After Airbus A400M, Europe faces dearth of big defence projects
PARIS/LONDON, Sept 30
PARIS/LONDON, Sept 30 (Reuters) - European politicians will toast the long-awaited Airbus A400M military transport plane at a ceremony in Spain on Monday, but face warnings that Europe's largest-ever collaborative defence project may be its last for years to come.
After a tortuous 30 years in development, the first of 170 troop and cargo planes ordered by seven nations grants Europe a step towards independence in military transport, a key plank of foreign intervention capability.
The ceremony in Seville, where the planes are assembled, will also kickstart an A400M export campaign, a glimmer of hope to a European aircraft whose foreign sales have been dogged by costly problems with its huge turbo-prop engines and a four-year delivery delay.
Still, the aircraft's manufacturer has questioned how a continent pulled apart by weak finances and policy rifts will address future conflicts like Syria, Libya or Mali - and in turn how readily nations will co-operate on large defence procurements.

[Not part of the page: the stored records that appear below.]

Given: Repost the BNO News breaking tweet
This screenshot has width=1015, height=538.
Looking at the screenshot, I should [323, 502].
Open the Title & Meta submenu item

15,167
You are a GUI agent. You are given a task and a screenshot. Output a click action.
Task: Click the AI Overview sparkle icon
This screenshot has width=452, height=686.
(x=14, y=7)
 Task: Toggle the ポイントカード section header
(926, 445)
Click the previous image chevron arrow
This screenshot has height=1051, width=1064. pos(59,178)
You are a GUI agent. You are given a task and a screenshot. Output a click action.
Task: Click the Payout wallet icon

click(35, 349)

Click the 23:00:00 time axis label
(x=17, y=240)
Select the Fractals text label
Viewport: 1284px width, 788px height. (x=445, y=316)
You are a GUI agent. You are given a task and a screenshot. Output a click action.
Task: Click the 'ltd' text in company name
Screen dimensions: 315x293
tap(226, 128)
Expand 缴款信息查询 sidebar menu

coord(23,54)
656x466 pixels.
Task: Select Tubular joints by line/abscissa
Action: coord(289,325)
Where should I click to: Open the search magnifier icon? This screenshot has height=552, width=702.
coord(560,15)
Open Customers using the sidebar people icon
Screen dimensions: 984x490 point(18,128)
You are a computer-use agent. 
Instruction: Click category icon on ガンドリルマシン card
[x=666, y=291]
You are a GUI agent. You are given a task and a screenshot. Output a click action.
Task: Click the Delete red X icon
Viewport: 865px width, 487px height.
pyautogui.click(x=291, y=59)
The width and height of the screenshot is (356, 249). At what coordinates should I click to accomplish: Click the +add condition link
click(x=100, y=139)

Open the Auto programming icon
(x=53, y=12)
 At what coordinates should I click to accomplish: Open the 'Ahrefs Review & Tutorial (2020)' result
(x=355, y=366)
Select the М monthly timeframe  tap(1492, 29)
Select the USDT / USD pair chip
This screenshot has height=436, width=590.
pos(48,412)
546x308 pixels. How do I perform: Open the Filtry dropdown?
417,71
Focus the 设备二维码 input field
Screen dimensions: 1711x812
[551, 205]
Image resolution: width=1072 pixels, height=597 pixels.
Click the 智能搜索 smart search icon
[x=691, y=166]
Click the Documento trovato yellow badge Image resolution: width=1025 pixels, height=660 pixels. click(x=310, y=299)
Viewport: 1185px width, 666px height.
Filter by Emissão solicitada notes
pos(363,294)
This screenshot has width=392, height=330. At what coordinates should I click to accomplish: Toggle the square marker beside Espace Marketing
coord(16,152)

"I think we are further away from a common foreign and security policy than at any point in the last 20 years. I do not believe we will see a meaningful (one) in the next 20 years," Tom Enders, chief executive of Airbus parent EADS, said last week in a speech on transatlantic security.
"I do not assume in my strategic planning that in the next 10 to 15 years there will be any new major European projects in our sphere of activity. I see governments are even trying to cut or reduce projects that previously been agreed," Enders said.
The A400M was designed to meet a shortfall in military transport capacity among seven NATO nations: Belgium, Britain, France, Germany, Luxembourg, Spain and Turkey.
But the 20 billion euro project went more than 5 billion euros over budget, forcing buyer nations to agree a 3.5 billion euro bailout in 2010, part of which is supposed to be repaid from export royalties.
Many analysts say the region's financial crisis has exacerbated divisions and dampened interest in projects that have a habit of running heavily over-budget.
"We will go through a phase now where there is not only little collaboration but also little investment in new products," said independent defence analyst Howard Wheeldon.
A recent decision to halt production of the Boeing C-17 strategic jet-powered transporter, a rival to the A400M, breathed life into hopes for new export orders for the plane.
Until now, the only export customer is Malaysia, with four planes on order. South Africa cancelled an order.
Airbus sees a market for several hundred aircraft. But the company has expressed concerns about plans by some of the plane's European customers to sell A400Ms they have ordered directly on to customers outside the region, frustrating Airbus hopes for producing extra planes.
Germany, Spain and most probably France, analysts say, want to jump in front of Airbus and export some of their domestic allocations directly to boost budgets.
That also poses technical difficulties over export royalties. According to two people familiar with the 2010 bailout plan, the first 174 planes (including Malaysia's four) are excluded from the royalty agreement.
Enders told Reuters that such export plans were "understandable" in the weak fiscal climate, but added: "As an industrialist, I cannot be very happy about this approach and I have to ensure we are not leaking value".